Pond damsel, Argia translata, the exquisitely purple Dusky Dancer, eatin’ a gnat. Photographed by Twisty in North South Austin yesterday afternoon.
Yes, the life of the postmodern boulevardier is glamorous and stimulating, but a gal can sing songs about snot, vibrators, and
for just so long before menopause starts poking her in the ovaries, tapping its foot and looking at its watch impatiently. “Repair to the countryside, old bat,” is its constant refrain. “Recline by a babbling brook with a margarita and a complete set of Proust. Tempus fugit!”
Tempus isn’t the only thing that fugits. Since the day I retired from my triple career of rocksuperstardom, tavernal aviation, and restaurant-criticking, my geek flag has been fugitting like a herd of migrating Mary Poppinses. I don’t just mean that I own a complete boxed set of Star Trek DVDs. It’s much worse than that.
In fact, I have become an amateur odonatist.

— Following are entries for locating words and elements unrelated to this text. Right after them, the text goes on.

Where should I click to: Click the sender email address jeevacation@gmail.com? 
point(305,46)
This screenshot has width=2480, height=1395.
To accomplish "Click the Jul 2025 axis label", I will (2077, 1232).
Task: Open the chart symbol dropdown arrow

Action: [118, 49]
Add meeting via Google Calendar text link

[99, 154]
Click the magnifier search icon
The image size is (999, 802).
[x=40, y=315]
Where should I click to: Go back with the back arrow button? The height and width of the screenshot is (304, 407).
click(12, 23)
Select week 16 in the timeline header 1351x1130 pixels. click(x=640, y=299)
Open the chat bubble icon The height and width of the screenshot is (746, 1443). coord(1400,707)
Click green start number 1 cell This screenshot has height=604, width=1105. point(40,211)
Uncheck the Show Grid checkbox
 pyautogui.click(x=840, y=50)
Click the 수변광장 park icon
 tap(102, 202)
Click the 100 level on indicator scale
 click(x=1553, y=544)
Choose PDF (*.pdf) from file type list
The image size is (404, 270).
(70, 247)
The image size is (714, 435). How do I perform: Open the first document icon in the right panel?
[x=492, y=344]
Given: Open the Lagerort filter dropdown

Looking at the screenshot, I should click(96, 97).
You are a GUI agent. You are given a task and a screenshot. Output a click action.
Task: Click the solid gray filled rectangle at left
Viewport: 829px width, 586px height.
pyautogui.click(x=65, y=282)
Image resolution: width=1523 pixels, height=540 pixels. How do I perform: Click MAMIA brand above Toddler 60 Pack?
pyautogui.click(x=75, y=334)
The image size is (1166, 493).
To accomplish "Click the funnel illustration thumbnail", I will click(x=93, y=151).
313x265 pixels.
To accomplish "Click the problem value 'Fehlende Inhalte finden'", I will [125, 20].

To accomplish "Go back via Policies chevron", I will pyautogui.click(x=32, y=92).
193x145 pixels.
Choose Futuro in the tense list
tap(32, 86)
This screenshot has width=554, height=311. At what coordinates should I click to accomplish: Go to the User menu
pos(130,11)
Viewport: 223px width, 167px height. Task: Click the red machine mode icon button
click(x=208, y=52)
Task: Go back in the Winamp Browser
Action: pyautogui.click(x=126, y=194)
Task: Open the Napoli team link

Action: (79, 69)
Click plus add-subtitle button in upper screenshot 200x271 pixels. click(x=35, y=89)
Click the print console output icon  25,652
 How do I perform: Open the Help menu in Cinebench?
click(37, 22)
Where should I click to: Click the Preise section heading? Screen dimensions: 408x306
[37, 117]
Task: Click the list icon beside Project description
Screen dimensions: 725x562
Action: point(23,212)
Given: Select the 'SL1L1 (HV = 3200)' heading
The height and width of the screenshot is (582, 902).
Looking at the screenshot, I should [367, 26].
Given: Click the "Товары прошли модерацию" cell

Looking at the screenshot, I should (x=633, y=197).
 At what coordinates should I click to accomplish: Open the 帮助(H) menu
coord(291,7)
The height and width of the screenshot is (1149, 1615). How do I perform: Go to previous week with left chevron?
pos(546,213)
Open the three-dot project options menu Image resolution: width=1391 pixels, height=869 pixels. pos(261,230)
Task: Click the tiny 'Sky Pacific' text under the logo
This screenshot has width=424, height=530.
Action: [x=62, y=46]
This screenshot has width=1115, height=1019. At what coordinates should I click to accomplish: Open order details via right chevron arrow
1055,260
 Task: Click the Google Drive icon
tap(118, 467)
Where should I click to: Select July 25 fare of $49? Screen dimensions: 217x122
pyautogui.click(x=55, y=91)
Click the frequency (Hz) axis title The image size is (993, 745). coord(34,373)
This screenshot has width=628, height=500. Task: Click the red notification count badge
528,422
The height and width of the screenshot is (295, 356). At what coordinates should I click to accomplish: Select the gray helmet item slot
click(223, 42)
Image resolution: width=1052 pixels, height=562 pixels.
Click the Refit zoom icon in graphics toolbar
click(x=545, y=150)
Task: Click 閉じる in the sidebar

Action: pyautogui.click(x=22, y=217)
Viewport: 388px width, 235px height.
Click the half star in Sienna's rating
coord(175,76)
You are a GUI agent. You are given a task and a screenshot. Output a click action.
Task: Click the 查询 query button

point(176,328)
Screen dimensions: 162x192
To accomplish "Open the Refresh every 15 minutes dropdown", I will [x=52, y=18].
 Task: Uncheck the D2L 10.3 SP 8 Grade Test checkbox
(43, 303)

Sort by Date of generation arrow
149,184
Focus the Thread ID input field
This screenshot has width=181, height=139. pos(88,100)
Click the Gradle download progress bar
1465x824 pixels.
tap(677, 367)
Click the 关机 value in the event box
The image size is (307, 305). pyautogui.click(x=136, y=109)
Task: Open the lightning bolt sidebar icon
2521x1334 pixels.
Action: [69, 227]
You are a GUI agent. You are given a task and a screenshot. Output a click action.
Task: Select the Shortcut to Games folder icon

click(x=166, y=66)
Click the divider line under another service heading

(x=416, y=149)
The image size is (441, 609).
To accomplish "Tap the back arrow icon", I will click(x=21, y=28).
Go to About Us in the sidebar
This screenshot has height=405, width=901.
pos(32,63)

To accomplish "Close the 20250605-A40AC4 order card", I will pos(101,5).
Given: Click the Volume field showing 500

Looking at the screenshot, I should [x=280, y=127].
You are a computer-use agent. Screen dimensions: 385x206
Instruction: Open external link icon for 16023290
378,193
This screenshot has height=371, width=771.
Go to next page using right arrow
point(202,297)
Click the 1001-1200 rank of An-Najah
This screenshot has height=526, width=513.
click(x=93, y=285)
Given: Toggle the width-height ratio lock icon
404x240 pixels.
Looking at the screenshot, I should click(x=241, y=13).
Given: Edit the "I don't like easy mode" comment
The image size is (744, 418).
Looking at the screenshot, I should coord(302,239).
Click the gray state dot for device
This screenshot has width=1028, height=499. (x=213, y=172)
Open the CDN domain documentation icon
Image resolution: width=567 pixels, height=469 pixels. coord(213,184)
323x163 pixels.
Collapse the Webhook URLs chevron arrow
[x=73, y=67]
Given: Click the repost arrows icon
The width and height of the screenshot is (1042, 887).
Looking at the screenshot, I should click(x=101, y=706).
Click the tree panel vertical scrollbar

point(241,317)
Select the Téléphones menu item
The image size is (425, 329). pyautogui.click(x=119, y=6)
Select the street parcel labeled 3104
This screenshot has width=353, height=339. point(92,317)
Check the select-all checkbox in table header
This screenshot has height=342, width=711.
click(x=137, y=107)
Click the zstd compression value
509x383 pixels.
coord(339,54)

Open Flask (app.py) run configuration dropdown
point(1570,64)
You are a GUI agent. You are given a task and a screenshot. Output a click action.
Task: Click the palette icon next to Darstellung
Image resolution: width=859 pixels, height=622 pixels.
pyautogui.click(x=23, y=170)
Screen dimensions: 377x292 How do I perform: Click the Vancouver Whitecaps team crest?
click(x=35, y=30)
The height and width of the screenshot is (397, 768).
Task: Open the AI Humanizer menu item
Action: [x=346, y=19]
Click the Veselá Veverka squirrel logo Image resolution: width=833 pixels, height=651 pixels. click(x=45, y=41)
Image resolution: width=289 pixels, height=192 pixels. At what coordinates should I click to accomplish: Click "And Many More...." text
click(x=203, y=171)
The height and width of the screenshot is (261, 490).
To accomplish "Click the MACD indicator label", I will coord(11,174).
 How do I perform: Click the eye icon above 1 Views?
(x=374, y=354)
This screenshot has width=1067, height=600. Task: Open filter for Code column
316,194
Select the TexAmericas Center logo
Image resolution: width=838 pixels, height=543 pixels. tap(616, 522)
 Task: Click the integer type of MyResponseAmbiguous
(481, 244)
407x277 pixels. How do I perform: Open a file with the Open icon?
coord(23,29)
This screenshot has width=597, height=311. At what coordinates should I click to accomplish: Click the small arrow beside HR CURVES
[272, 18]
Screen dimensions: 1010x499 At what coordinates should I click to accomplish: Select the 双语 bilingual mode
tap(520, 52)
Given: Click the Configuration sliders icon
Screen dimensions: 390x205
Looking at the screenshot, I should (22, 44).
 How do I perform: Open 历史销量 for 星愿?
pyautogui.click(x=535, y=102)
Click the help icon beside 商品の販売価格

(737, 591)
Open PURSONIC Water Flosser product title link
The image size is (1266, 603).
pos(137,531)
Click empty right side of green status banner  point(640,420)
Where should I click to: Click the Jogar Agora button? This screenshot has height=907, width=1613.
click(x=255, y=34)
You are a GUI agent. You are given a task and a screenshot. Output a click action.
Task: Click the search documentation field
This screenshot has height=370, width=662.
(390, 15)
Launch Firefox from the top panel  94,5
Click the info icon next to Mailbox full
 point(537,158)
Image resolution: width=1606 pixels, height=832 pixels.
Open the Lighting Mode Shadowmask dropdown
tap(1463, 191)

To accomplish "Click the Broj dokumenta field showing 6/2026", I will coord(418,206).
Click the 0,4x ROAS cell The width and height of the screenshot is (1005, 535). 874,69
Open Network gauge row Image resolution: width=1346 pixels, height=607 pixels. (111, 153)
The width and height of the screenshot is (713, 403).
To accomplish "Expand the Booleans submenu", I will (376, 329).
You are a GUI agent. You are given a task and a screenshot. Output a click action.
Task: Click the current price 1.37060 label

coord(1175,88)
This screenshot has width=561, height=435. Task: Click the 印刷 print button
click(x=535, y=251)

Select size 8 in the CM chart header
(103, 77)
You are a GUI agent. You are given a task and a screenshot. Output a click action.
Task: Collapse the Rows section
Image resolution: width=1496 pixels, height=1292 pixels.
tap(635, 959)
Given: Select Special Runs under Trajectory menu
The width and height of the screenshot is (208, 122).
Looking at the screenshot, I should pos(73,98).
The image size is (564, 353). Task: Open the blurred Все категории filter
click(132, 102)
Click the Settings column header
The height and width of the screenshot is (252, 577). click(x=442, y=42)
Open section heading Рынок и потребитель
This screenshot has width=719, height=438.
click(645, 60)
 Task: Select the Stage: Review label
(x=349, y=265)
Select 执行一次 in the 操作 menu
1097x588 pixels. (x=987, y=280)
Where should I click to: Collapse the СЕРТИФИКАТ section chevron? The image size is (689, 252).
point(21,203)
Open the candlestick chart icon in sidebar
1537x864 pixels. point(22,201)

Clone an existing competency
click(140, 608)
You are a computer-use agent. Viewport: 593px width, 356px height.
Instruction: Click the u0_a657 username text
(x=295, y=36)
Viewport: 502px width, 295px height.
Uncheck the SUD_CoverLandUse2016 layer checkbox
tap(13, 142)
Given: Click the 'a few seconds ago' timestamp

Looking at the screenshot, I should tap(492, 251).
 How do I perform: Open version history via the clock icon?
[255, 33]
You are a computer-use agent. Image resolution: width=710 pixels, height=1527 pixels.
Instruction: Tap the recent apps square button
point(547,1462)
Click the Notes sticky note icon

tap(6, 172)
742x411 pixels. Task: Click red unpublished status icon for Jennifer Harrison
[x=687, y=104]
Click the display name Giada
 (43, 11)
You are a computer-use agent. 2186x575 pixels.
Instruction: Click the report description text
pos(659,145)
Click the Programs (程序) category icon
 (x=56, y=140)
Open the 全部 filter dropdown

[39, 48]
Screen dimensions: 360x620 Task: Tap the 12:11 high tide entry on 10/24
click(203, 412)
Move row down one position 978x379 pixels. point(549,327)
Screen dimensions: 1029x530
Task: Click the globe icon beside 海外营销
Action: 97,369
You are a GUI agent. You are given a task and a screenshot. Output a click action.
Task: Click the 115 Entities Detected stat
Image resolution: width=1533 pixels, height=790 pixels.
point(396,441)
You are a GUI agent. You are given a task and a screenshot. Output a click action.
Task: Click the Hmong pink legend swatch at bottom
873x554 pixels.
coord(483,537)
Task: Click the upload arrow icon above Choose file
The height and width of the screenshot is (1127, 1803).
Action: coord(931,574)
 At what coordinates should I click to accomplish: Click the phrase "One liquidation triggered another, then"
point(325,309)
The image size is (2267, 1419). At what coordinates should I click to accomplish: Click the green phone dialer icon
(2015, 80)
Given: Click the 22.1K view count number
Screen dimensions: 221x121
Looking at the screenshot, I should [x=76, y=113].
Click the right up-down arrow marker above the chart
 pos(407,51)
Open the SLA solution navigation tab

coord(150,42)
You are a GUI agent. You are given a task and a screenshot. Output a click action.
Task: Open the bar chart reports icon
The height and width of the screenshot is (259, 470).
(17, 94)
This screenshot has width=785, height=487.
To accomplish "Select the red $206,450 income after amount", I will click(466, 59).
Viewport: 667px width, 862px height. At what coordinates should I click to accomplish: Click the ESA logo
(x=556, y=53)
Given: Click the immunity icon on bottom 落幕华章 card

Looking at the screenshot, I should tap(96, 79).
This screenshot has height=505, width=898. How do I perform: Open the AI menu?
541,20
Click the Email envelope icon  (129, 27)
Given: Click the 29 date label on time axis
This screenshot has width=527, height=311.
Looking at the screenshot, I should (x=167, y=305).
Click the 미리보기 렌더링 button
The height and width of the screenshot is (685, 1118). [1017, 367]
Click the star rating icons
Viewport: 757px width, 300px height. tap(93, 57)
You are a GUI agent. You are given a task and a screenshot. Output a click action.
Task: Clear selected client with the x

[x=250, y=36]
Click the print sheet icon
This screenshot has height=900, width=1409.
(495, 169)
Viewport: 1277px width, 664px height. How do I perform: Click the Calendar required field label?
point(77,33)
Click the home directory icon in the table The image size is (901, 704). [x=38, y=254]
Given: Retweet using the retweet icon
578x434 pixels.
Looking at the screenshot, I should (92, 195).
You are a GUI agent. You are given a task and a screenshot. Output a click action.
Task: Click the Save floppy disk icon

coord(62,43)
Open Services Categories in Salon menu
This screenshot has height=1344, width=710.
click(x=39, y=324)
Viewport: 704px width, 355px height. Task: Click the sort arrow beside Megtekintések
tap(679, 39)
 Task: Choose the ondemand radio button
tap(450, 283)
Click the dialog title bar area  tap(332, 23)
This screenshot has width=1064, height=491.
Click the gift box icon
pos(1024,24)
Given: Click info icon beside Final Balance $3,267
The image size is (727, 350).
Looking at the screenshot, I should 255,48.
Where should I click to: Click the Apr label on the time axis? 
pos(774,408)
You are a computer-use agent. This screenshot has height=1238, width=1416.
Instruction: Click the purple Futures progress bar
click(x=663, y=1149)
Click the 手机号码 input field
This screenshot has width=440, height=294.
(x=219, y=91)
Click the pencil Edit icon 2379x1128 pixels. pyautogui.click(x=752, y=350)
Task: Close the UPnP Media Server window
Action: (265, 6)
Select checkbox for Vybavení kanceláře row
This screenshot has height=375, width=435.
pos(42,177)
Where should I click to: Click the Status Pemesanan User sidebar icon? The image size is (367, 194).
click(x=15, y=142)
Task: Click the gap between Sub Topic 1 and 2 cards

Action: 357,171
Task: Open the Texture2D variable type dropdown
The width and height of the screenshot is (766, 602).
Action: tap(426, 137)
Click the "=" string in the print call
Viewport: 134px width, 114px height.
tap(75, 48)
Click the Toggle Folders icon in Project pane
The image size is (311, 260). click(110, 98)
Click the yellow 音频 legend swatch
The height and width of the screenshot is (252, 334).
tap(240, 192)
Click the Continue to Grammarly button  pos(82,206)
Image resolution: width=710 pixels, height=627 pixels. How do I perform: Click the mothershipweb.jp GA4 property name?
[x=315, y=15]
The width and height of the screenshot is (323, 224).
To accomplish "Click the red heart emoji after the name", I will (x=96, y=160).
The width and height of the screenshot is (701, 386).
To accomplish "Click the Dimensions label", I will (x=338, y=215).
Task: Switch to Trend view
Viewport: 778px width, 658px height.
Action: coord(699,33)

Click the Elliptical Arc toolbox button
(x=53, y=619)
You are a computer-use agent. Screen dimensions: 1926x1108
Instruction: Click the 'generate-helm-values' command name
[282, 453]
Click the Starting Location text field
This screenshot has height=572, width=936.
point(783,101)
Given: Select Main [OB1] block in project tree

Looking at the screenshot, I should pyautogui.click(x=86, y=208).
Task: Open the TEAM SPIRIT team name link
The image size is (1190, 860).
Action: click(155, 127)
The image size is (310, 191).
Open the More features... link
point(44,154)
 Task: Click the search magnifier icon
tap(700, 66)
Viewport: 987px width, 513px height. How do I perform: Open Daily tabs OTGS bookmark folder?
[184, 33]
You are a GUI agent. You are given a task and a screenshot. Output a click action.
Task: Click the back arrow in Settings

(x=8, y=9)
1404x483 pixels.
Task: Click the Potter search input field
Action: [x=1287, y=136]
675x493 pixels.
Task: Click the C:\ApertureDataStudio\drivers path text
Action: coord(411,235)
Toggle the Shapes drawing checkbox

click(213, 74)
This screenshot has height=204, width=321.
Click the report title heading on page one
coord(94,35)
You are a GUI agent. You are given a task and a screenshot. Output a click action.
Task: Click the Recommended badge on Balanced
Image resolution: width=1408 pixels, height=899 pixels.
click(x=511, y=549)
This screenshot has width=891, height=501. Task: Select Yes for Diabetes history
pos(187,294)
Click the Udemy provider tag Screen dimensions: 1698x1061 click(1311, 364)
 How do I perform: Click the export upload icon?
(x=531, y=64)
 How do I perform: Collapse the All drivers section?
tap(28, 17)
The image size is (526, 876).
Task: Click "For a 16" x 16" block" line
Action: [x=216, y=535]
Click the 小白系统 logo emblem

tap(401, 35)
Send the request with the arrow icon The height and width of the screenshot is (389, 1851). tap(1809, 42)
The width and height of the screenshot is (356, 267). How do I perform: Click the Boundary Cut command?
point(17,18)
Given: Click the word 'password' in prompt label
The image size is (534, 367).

I mean, one desires pure idleness and absolute torpor in one’s declining years, but one doesn’t want to fester. Occasionally the brain must be stimulated–although certainly no more frequently than once a month–if for no other reason than to keep people from sticking feeding tubes into it. Plus, if your Proust is going to last out the decade, it had better be punctuated with plenty of quality dilly-dallying. As something of an expert in the field, you can take it from me: the best way to dilly-dally is to follow damselflies around and watch them eat gnats.